BEGIN

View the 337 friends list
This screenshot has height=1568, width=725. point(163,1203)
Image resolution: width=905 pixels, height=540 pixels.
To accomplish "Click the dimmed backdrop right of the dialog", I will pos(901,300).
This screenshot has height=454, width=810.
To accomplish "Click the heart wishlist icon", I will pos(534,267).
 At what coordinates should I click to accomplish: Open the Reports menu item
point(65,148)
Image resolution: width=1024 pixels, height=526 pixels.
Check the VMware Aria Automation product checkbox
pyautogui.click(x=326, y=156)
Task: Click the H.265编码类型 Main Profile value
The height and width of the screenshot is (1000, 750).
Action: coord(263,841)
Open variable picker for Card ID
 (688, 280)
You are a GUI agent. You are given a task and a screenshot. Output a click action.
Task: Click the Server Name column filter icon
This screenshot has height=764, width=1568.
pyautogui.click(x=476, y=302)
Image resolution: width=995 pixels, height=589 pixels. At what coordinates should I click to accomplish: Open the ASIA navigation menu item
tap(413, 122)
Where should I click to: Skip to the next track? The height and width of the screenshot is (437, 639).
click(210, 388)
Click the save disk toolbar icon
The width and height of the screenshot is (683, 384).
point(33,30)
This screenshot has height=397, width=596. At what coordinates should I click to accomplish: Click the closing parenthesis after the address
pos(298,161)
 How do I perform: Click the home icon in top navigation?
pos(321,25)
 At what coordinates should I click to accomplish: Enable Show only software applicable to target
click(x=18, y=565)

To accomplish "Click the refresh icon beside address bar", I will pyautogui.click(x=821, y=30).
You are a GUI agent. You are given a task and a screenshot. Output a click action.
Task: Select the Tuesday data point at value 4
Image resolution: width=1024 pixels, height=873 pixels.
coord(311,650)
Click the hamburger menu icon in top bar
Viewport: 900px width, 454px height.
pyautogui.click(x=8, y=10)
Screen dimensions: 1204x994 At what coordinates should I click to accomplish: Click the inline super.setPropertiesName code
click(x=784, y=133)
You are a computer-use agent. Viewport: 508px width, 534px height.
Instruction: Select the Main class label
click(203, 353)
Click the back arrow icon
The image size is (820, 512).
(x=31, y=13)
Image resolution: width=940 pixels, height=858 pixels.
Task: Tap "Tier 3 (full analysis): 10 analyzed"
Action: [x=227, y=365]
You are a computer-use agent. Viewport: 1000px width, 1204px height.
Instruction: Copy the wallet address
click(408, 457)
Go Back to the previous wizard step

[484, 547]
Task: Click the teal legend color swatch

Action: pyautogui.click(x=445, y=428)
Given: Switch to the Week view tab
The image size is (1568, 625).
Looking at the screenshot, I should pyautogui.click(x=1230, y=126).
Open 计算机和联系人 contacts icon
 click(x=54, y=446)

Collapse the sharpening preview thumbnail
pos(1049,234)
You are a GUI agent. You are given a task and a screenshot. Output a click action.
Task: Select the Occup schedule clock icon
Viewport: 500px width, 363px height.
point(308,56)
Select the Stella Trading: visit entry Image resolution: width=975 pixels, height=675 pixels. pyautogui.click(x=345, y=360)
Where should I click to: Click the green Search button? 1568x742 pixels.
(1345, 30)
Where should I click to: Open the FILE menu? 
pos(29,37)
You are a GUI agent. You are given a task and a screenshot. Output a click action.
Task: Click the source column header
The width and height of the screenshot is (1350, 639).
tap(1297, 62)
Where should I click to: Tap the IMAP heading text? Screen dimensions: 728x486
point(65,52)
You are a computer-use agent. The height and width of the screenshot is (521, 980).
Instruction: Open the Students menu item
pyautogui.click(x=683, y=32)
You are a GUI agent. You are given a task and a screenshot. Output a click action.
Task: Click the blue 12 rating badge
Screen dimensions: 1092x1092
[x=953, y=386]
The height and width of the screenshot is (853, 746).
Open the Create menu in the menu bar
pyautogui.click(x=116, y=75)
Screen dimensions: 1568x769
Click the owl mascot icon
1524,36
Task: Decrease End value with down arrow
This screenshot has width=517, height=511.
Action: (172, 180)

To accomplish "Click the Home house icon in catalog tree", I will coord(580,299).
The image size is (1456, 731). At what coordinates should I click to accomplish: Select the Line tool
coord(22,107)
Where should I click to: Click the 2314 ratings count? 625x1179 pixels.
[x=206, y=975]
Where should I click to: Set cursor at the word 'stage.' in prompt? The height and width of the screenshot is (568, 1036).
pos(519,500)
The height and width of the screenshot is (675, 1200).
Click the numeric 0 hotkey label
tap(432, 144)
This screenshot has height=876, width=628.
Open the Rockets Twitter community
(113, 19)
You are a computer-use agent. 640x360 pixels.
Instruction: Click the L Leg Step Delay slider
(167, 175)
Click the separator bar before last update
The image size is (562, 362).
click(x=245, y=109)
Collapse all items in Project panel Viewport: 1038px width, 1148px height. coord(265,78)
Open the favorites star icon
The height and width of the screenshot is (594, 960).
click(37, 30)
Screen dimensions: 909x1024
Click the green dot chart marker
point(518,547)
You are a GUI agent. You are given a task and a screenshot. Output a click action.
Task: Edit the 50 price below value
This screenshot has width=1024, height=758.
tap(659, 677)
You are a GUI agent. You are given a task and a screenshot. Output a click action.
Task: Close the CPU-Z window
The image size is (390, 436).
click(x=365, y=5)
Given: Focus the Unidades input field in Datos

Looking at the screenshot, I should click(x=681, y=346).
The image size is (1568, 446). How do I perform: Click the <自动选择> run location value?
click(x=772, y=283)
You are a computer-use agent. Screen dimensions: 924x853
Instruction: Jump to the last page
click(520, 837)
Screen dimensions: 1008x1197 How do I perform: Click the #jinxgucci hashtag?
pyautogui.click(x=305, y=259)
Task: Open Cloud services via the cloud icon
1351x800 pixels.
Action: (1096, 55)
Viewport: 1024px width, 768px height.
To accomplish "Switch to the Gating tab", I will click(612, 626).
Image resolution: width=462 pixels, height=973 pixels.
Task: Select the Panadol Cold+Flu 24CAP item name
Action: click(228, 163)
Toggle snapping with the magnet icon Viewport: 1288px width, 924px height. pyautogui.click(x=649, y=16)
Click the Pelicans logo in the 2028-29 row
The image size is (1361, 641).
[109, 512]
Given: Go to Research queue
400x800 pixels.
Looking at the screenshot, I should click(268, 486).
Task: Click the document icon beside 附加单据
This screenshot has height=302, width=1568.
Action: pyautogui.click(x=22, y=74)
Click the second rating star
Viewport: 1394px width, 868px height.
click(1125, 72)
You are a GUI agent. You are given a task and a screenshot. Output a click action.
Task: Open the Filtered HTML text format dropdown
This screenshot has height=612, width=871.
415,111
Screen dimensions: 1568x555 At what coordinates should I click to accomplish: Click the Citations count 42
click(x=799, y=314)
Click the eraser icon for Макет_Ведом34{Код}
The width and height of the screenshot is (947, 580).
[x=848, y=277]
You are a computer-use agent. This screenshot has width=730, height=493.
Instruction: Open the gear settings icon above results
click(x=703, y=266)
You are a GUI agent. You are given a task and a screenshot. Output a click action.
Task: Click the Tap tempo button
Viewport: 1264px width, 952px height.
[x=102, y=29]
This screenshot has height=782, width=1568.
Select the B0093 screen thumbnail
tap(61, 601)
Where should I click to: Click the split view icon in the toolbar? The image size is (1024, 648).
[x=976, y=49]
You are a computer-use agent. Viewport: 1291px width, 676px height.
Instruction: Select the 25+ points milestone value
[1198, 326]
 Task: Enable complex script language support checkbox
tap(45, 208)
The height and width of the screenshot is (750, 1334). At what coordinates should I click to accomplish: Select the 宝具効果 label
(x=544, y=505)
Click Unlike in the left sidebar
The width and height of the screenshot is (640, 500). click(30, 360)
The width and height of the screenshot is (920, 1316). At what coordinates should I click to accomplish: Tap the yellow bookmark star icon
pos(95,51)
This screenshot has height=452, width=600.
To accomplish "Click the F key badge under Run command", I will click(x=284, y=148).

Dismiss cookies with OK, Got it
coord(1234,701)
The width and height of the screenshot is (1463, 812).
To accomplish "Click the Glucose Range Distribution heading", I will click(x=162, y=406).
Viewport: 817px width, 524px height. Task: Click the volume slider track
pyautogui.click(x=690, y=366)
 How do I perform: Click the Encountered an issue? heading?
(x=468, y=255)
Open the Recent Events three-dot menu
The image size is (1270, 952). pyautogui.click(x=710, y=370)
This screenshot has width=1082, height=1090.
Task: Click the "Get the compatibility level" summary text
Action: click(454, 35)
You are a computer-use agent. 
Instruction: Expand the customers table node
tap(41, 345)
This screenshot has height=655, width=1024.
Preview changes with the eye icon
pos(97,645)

END

> Task to complete
Working from the entries above, return all lines that contain "badge".

> Final answer
Task: Click the blue 12 rating badge
To accomplish "Click the F key badge under Run command", I will click(x=284, y=148).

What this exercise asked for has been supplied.